If she was my friend, I'd advise her to take two years off from school to "find herself" and figure out what she really wants in life. During that time, she could get a part time job, try new hobbies, travel and other activities/experiences to help her find some direction. I really don't think people should go to college without knowing what they want because it's an expensive investment and nobody wants to go into debt for a degree that is basically useless. It's a big problem for our generation that you're expected to know what you want in life as a teenager and immediately go to college or university as soon as you graduate high school. How many people _honestly_ know themselves at that part of their lives?

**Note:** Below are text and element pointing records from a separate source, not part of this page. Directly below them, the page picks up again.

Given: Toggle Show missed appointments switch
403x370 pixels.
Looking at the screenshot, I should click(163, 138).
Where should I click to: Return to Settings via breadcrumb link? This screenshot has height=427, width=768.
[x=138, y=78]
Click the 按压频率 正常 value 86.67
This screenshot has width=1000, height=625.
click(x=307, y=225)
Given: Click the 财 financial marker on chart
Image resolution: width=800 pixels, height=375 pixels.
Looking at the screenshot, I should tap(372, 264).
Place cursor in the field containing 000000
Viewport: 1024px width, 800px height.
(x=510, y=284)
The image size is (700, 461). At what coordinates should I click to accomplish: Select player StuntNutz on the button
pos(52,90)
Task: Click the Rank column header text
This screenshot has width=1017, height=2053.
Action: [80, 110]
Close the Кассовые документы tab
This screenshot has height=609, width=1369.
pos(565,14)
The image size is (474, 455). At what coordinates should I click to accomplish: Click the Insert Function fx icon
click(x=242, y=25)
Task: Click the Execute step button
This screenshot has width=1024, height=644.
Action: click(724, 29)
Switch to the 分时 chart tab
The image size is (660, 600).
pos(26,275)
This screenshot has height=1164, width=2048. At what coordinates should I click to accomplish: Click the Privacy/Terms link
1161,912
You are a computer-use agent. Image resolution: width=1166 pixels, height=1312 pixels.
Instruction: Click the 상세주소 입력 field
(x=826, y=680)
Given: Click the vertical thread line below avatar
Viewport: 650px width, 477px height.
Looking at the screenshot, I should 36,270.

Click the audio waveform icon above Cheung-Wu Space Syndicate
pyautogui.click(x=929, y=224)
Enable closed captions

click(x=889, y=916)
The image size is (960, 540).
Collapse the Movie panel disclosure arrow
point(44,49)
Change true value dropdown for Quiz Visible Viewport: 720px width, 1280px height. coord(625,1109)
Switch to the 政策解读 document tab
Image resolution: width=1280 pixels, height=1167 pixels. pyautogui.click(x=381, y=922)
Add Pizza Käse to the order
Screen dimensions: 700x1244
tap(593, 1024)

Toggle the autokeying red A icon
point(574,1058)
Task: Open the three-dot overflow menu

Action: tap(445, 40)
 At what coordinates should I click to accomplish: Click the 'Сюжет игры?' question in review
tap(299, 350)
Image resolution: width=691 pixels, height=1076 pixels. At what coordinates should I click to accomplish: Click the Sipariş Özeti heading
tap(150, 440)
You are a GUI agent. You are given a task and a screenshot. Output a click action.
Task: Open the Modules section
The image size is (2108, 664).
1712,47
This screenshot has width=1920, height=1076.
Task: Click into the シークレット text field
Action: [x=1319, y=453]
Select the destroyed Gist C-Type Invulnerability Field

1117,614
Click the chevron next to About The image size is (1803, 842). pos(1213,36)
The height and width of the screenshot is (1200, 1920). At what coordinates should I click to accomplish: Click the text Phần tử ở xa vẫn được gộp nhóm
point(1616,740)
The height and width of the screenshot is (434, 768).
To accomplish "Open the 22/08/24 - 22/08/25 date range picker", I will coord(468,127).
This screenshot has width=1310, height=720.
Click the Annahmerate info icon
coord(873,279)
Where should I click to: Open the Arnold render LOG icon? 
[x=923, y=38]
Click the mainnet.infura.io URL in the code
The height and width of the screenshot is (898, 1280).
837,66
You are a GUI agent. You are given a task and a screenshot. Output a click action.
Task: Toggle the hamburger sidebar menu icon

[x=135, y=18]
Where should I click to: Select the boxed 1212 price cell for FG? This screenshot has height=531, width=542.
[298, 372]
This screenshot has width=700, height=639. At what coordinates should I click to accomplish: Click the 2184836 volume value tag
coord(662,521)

I wish I had taken two years off after high school instead of immediately going to college. I thought I knew 100% what I wanted to get my degree in, but then actual courses and being exposed to the reality of my field made me think I wasn't really the right personality for it. But then I didn't have a Plan B because I didn't know myself well enough to really change my course. I also think most people aren't mature enough to deal with college immediately after high school so two years off to grow and mature is really important, imo. There's a big difference between going into college as a dumb teenager compared to going into college as a more life-experienced 21-year-old.


----------



## sceptical mystic (Mar 6, 2014)

How about a sabbatical and use this time to test herself in new areas and activities? She could travel, for example. Try out life and a few jobs abroad. Study a new language or two. Interact with people who come from different cultures and lifestyles. Do some volunteering maybe. 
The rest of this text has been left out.